Grand Slam singles results
- Wimbledon: 2R (1950, 1952, 1954)

Grand Slam doubles results
- Wimbledon: 2R (1951, 1952, 1953)

Grand Slam mixed doubles results
- Wimbledon: 3R (1951)

= Doug Scharenguivel =

Douglas Herman Scharenguivel (23 July 1918 — 10 July 1995) was a British-Sri Lankan tennis player.

Scharenguivel grew up in what was then British Ceylon, where he was a junior tennis champion. Post-war he moved to Bristol to complete his studies and found work as a civil engineer, living during this time in the town of Filton.

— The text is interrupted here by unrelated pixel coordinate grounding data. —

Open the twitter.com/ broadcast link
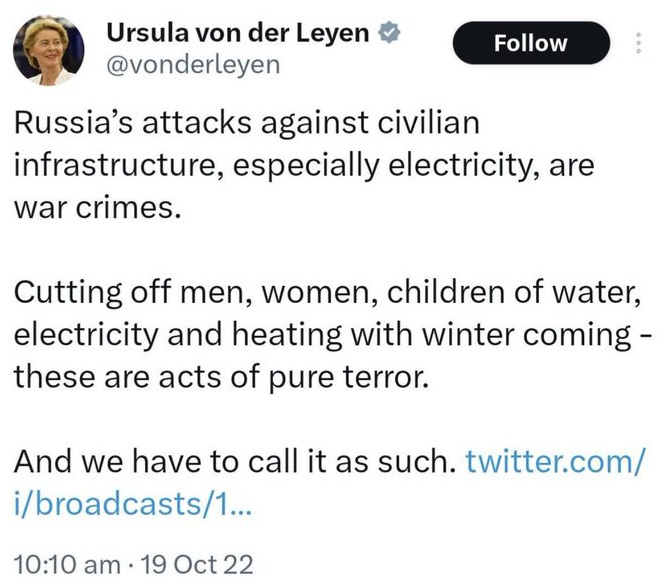This screenshot has width=667, height=582. coord(556,461)
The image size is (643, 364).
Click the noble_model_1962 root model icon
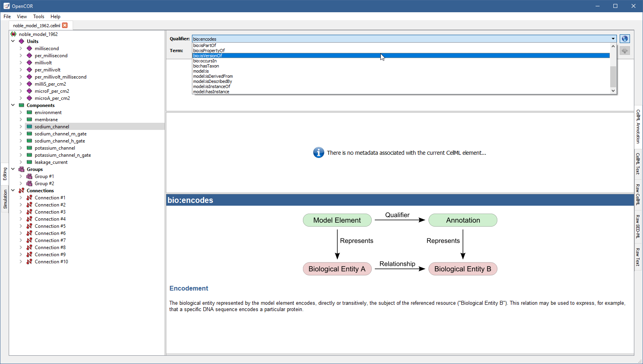click(x=13, y=34)
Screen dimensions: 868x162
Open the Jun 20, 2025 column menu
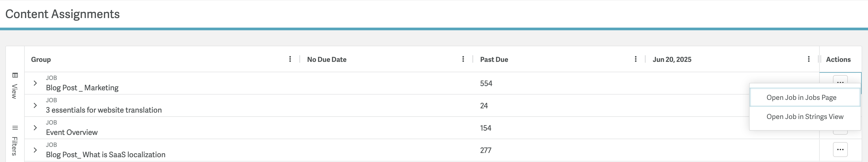(809, 59)
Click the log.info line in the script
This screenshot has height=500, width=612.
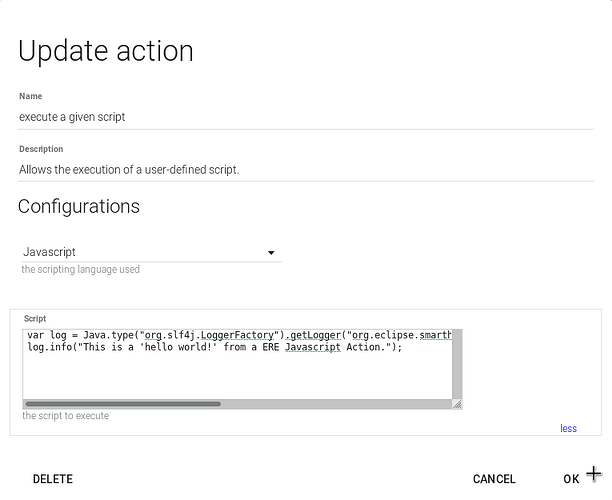214,347
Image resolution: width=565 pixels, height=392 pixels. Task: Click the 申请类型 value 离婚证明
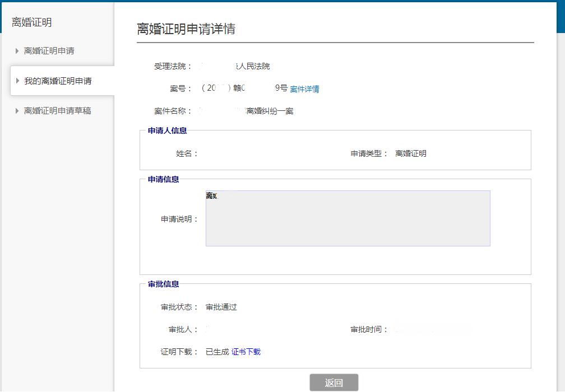(x=410, y=153)
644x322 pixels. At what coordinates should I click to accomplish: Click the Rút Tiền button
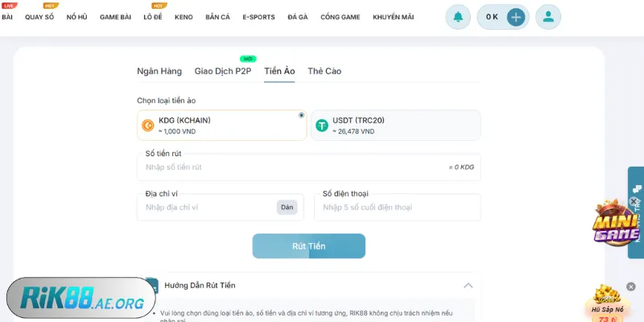click(308, 246)
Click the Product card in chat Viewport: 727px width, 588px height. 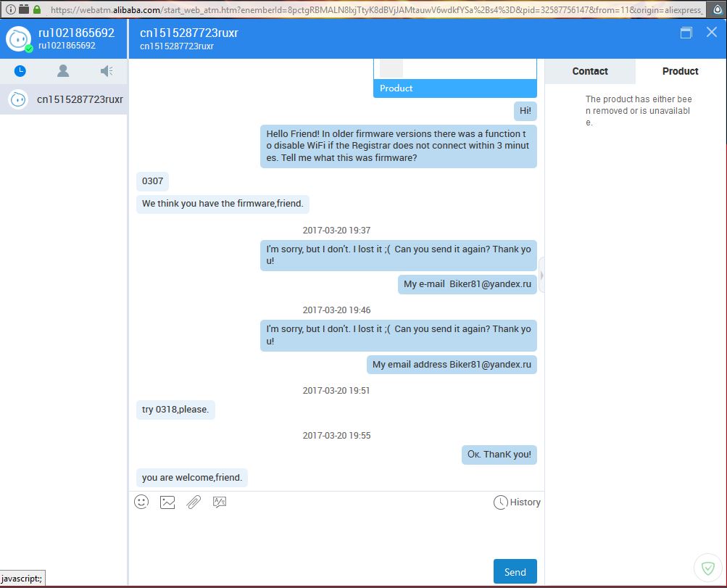455,78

A Gloucestershire county captain, Scharenguivel reached the singles second round at Wimbledon on three occasions, was a two-time Exmouth Open singles champion and won the West of England Championships in doubles. He won the singles title at the Bath Open, every year from 1947 to 1952. In 1953 he was called up to the Ceylon Davis Cup team for the country's debut tournament appearance and played a tie against the Netherlands in Scheveningen.